***** TEXT PROVIDED

Hearing set on claim that outlaw Jack Smith's case against President Trump is illegitimate!
Congress never created his office, nor was he confirmed by Senate.
WASHINGTON (PNN) - June 5, 2024 - "Special counsel" Jack Smith's case against President Donald J. Trump over documents from his presidency that he had in his home is facing several obstacles.
For sure, it's not going on the timetable Smith has demanded: a trial as soon as possible and a conviction for sure before the November election.
There are allegations about how those documents came to be in Trump's possession - perhaps the government turned them over to him. There are serious problems because the FBI already has confessed that its agents tampered with the evidence Smith hopes to use in court. There are claims about selective prosecution, since fascist pretender Joe Biden was let off the hook for the same actions, and much more.
Now the federal judge handling the case has scheduled a hearing on the question of whether Smith's case is legitimate at all - whether he has any authority to bring such a case.

**********
***** COLLECTED DATA

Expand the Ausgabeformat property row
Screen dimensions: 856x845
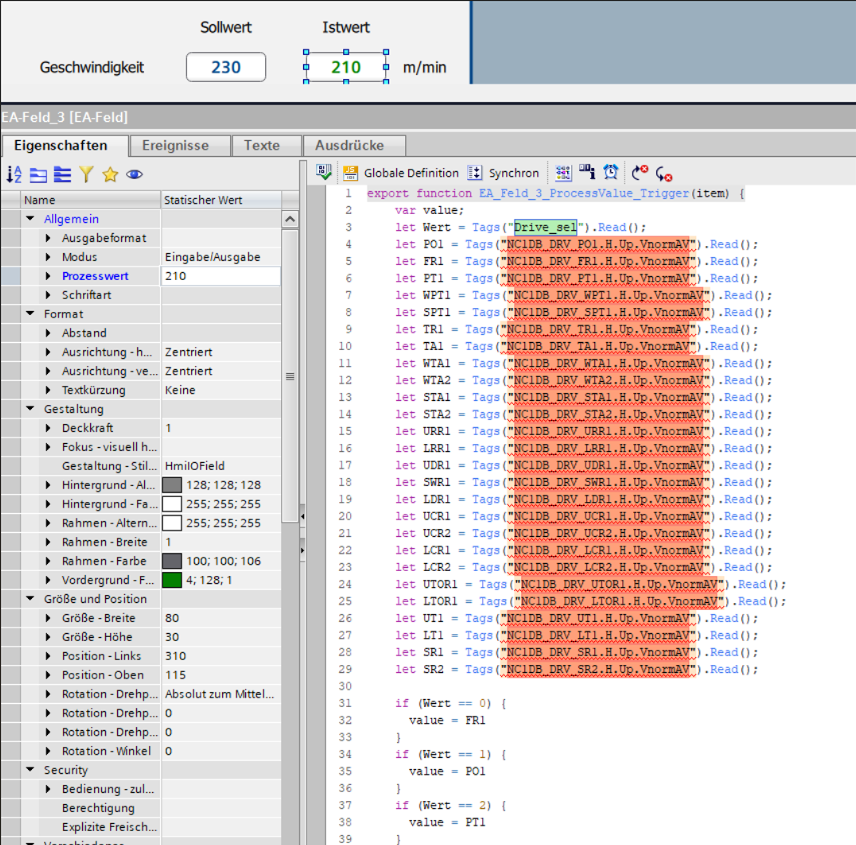pyautogui.click(x=49, y=238)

**********

WORK INSTRUCTION A:
Answer these questions from the article about Jack Smith's case against Trump:
(i) What date does the dateline give?
(ii) What has the FBI confessed, according to the article?
(iii) On what question has the federal judge scheduled a hearing?
WORK INSTRUCTION B: Transcribe the part of the article about Jack Smith's case that opens with the words containing "WASHINGTON (PNN) - June" and closes with "and much more.".

EXPECTED ANSWER A:
(i) June 5, 2024.
(ii) That its agents tampered with the evidence Smith hopes to use in court.
(iii) Whether Smith's case is legitimate at all, meaning whether he has any authority to bring such a case.

EXPECTED ANSWER B:
WASHINGTON (PNN) - June 5, 2024 - "Special counsel" Jack Smith's case against President Donald J. Trump over documents from his presidency that he had in his home is facing several obstacles.
For sure, it's not going on the timetable Smith has demanded: a trial as soon as possible and a conviction for sure before the November election.
There are allegations about how those documents came to be in Trump's possession - perhaps the government turned them over to him. There are serious problems because the FBI already has confessed that its agents tampered with the evidence Smith hopes to use in court. There are claims about selective prosecution, since fascist pretender Joe Biden was let off the hook for the same actions, and much more.